There is as yet no consensus on how to identify significant RAS. In part this reflects that there is not a one-to-one correlation with stenosis severity and favorable outcomes after the stenosis has been reduced by percutaneous interventions. Although many surrogates have been proposed, one well-controlled study found that the only clinical factors that predicted a beneficial BP response to renal artery revascularization were a preprocedure mean arterial pressure >110 mm Hg and bilateral RAS. Other studies have indicated that measurement of split-vein renin levels may be a means to determine who will benefit from renal artery revascularization ( Fig. 58.4 ). A renal vein renin ratio of 1.5 : 1 correlates with BP improvement in some studies. Likewise, using captopril as a provocative agent coupled with nuclear imaging (scintigraphy) may be of value in identifying patients who will benefit from renal artery revascularization, with a sensitivity of approximately 75% and a specificity of 90%.

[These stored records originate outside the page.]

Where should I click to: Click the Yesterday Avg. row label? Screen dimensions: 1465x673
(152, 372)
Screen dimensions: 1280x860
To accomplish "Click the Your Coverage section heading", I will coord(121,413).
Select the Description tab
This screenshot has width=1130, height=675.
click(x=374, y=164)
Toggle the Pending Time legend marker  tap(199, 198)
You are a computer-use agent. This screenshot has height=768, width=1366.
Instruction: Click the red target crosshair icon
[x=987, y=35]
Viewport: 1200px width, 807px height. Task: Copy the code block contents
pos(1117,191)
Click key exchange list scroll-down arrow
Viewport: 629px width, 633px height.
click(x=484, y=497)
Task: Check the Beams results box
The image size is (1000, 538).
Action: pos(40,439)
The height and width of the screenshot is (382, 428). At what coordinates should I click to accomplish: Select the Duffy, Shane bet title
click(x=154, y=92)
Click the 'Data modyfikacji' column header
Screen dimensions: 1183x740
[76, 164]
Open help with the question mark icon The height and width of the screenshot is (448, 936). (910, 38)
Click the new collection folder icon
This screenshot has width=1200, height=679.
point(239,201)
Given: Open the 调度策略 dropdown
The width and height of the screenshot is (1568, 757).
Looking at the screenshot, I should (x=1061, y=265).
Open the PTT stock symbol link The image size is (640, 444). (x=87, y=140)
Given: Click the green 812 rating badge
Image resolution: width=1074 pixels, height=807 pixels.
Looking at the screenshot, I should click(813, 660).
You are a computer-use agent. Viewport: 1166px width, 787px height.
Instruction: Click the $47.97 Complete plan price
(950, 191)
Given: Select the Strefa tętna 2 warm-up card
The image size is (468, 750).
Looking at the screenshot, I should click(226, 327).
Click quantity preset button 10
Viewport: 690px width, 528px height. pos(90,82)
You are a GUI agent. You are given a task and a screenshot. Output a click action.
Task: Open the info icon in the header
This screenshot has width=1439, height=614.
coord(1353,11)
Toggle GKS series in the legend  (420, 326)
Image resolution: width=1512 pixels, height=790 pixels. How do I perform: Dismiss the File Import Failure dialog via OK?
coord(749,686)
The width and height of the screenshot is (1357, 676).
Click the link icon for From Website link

FIG 58.4, Differential Renin/Aldosterone Concentrations.

Doppler ultrasonography, although technologically demanding, is a promising technique. The measurement of a resistance index by Doppler can be used as a predictive tool. Patients with resistance index values >80 show much poorer results (no improvement in BP, worsening renal function) after revascularization than do patients whose values are <80. There is general agreement that lesions ≥70% by angiography are hemodynamically significant, whereas lesions ≤50% have no hemodynamic effect. The significance of lesions between 50% and 70% varies, leading some experts to advocate a measurement of translesional pressure gradients in these patients to determine hemodynamic significance. There are limited data that correlate translesional gradients to clinical outcomes, and there is no consensus on whether absolute systolic, peak systolic, or mean pressure should be used; whether the pressure should be measured during a resting or hyperemic state; and what level constitutes a lesion that would benefit from revascularization. Although not validated in large clinical studies or included in current guidelines, early work on renal fractional flow reserve (rFFR) has been promising in that it appears to have good predictive value relative to patient outcomes. rFFR is a proportional determinant of the severity of a stenosis by comparing the pressure distal to a stenosis with aortic pressure during hyperemia.

Diagnostic Approach

The renal arteries can be visualized with arteriography, magnetic resonance angiography (MRA), and spiral CT. Arteriography, with the direct injection of contrast dye into the renal artery, remains the gold standard for identifying and quantifying obstructive lesions ( Fig. 58.5 ). MRA and spiral CT are noninvasive methods with excellent sensitivity and good, but not optimal, specificity for identifying RAS.

FIG 58.5, Aortorenal and Selective Renal Angiography (Transfemoral Approach).